Hurt So Good
SPORTING GOODS
I didn’t get as much sleep as I wanted to last night, and it’s all Michael Kay’s fault.With my wife out late, I left on the YES network as I drifted off to sleep, only to be jolted awake by the following statement that I’m paraphrasing from Kay:
“You know, back in the ‘90s Frank Thomas looked like a sure-fire first-ballot hall of famer, but at this point you’d have to say he’d be hard-pressed to get in.”
He used the phrase “hard-pressed” and then as Ken Singleton (to his credit) vigorously defended Thomas, Kay somehow found a way to compare Thomas’s hall of fame credentials to Dale Murphy (“but he won 2 MVPs”) and then Don Mattingly (“he was great for nearly a decade before injuries slowed him down”).
So obviously, this jolted me awake as I started yelling at the tv, but now that I’ve had 12 hours to sleep on it…it’s still just about the dumbest thing I’ve heard an announcer say.
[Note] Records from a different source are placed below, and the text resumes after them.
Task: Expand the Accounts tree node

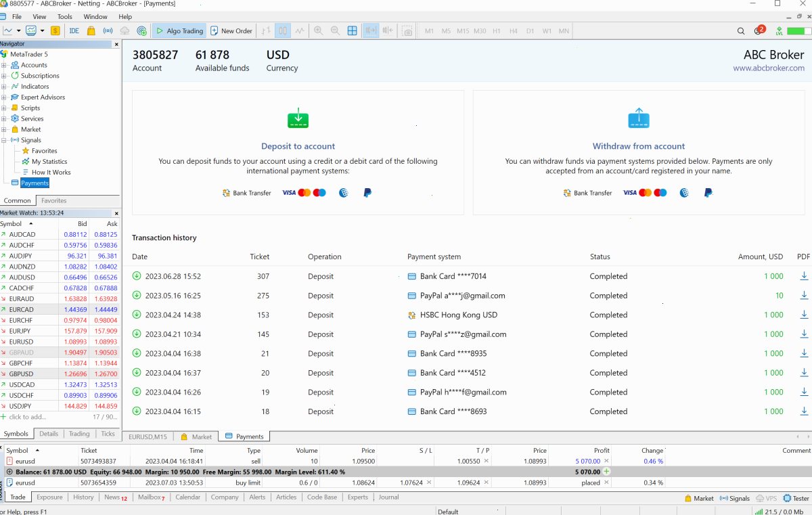Action: [x=4, y=65]
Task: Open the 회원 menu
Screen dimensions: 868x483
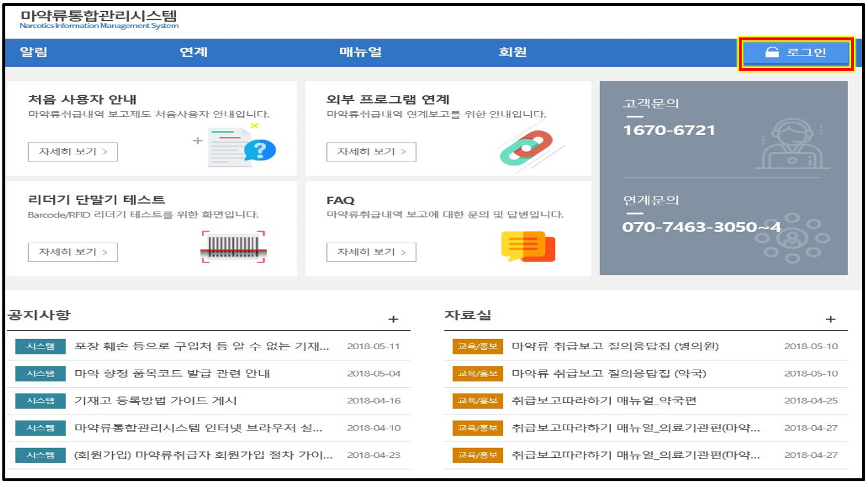Action: [512, 52]
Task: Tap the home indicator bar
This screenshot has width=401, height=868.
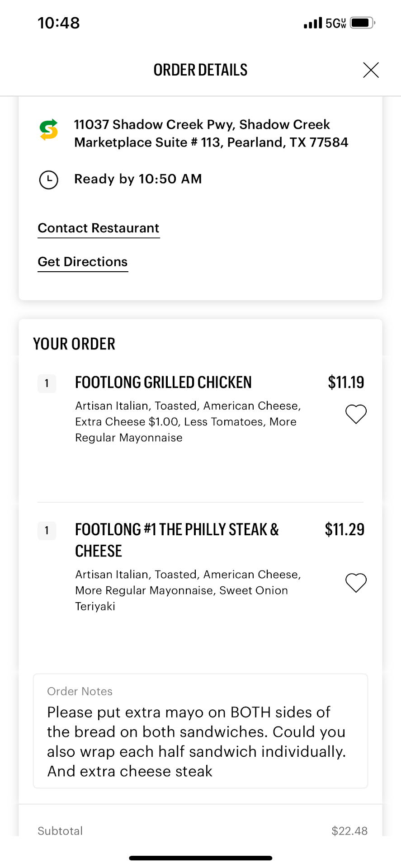Action: (200, 858)
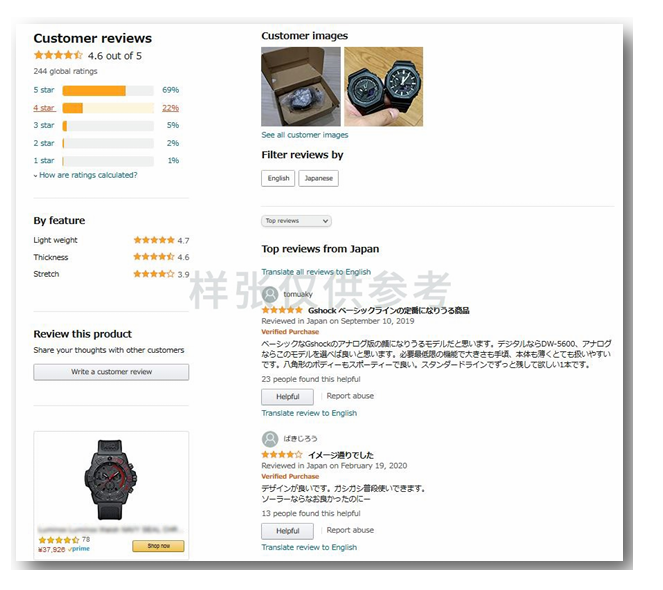Mark tomuaky's review as Helpful
The width and height of the screenshot is (663, 590).
click(288, 397)
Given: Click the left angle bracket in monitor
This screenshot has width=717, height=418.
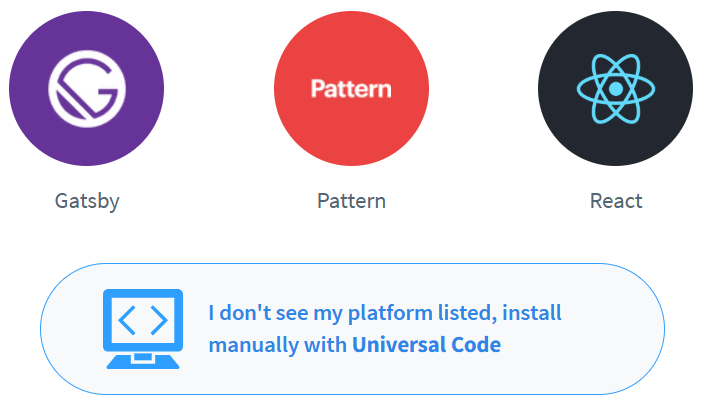Looking at the screenshot, I should pyautogui.click(x=127, y=320).
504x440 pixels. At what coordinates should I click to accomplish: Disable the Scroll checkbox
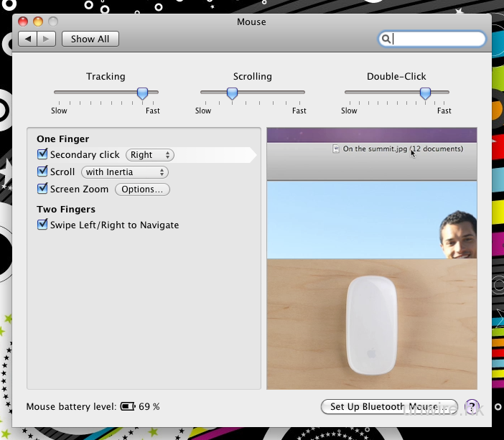coord(42,172)
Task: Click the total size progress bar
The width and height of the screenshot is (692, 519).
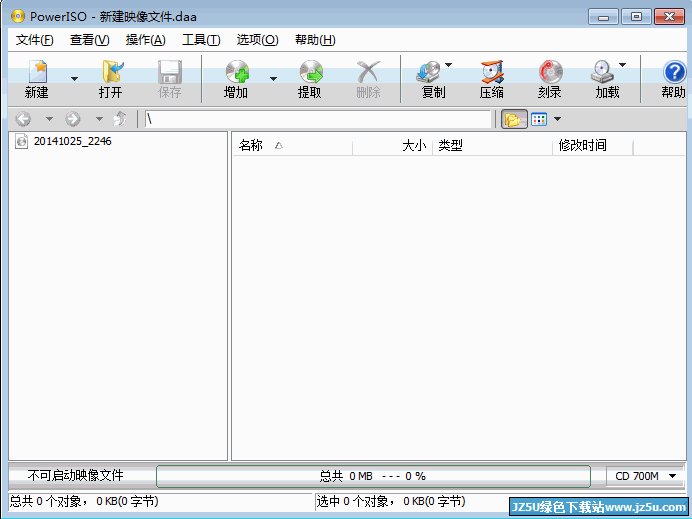Action: pos(373,476)
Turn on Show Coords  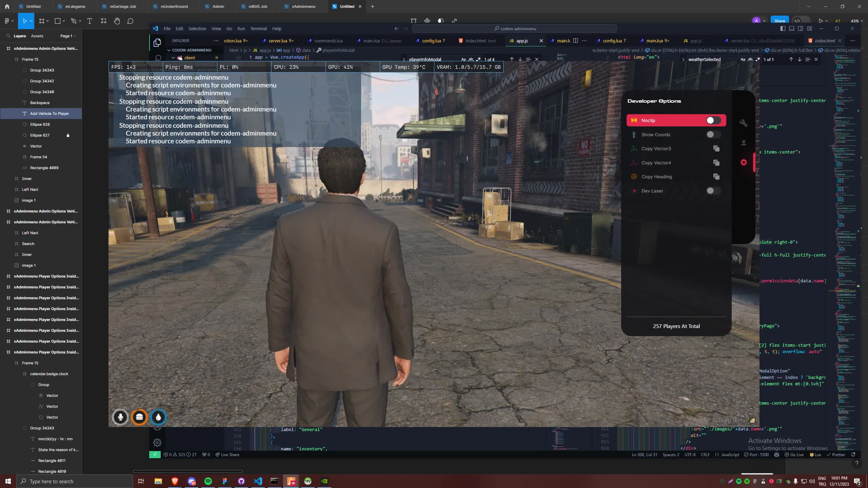point(713,135)
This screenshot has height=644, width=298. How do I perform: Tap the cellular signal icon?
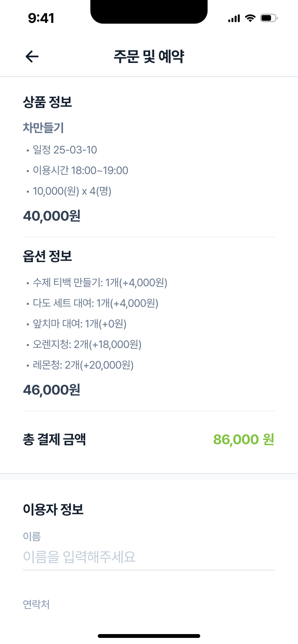click(234, 18)
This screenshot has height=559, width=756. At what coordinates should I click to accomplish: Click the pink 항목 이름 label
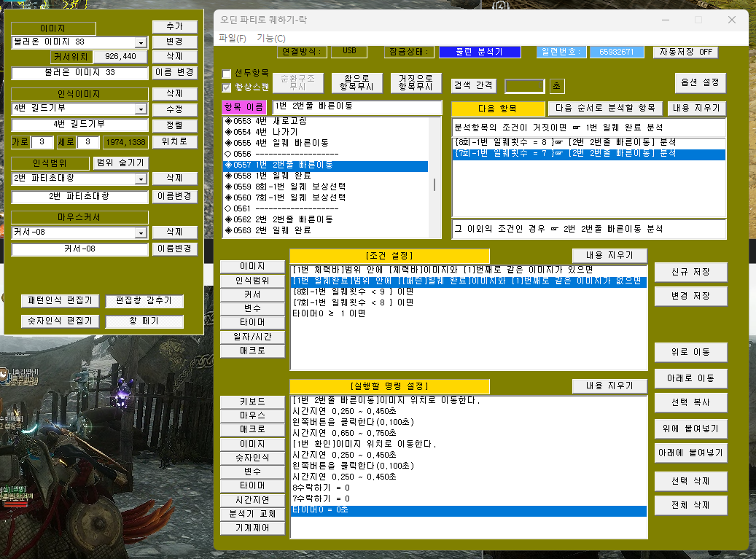[x=244, y=108]
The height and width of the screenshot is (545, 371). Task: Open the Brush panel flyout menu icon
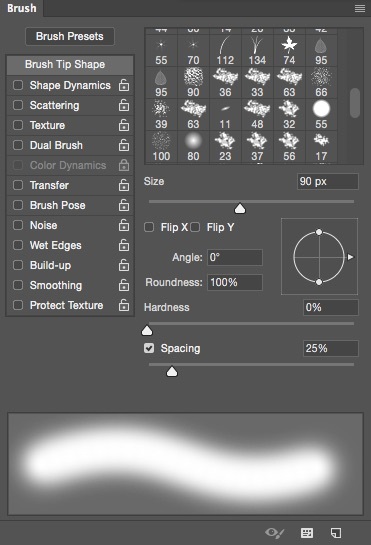(360, 8)
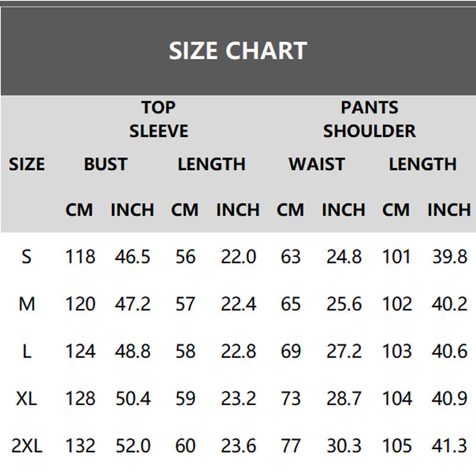
Task: Click the 73 waist value
Action: 290,398
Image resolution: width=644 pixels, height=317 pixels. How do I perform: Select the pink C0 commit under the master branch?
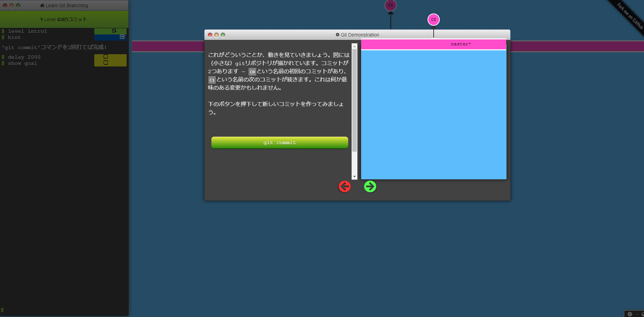433,19
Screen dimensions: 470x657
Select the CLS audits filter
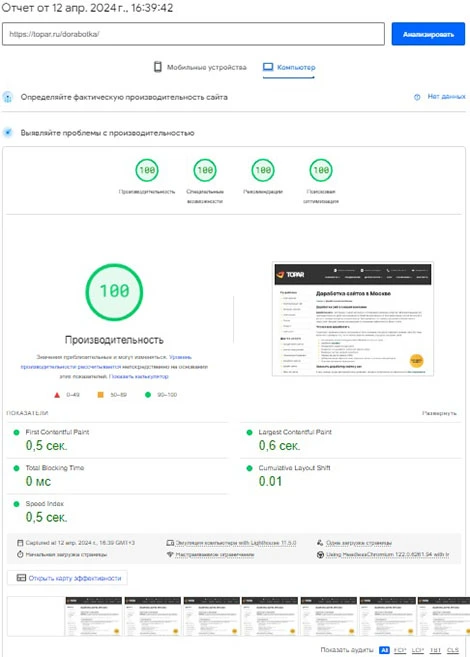pos(453,650)
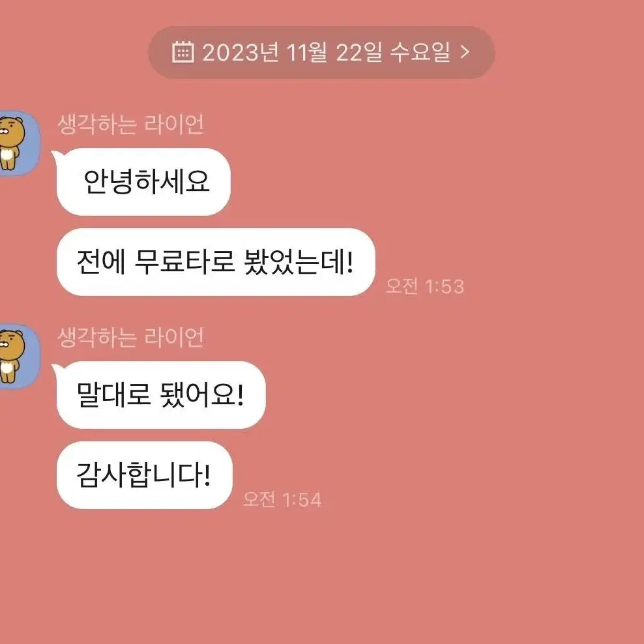Click the word 무료타로 inside the message

pos(185,262)
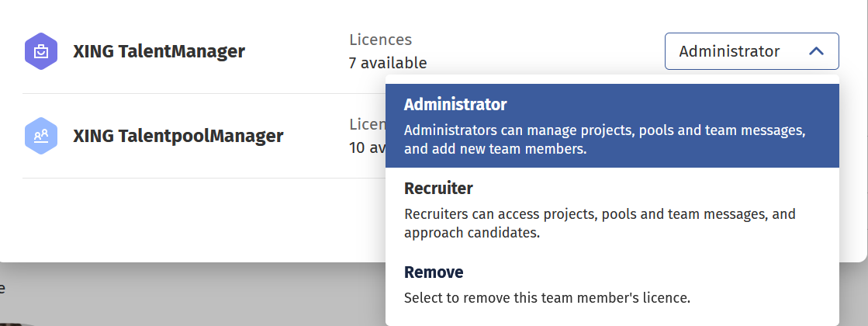Click the bold Remove heading in list
The image size is (868, 326).
tap(434, 272)
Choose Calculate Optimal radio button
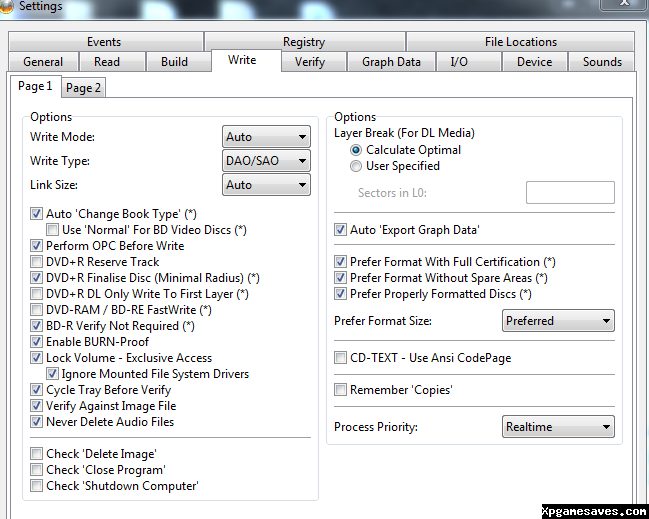649x519 pixels. click(356, 150)
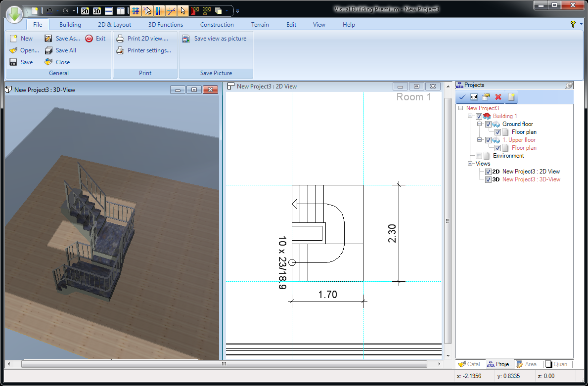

So Joe Morgan, congrats, you just moved down the list a bit.
I seem to recall reading in about 2000 or so, that Frank Thomas was high in the top 10 in all time OPS+, which takes your OBP + SLG and adjusts it for era and ballparks. This is generally a good measure of comparing offensive firepower, as everyone at this point seems to accept slugging and on-base as probably the most important stats. Thomas was basically surrounded by Ted Williams, Babe Ruth, and a few other absolute hitting legends on this list. He’s now “only” 14th, surrounded by guys like Jimmie Foxx and Stan Musial.
And it’s not like people weren’t noticing - Thomas finished in the top 3 in AL MVP voting five times over a ten year period. And nobody was more feared by opposing pitchers and teams during the 90s, no matter how bad he was with the glove.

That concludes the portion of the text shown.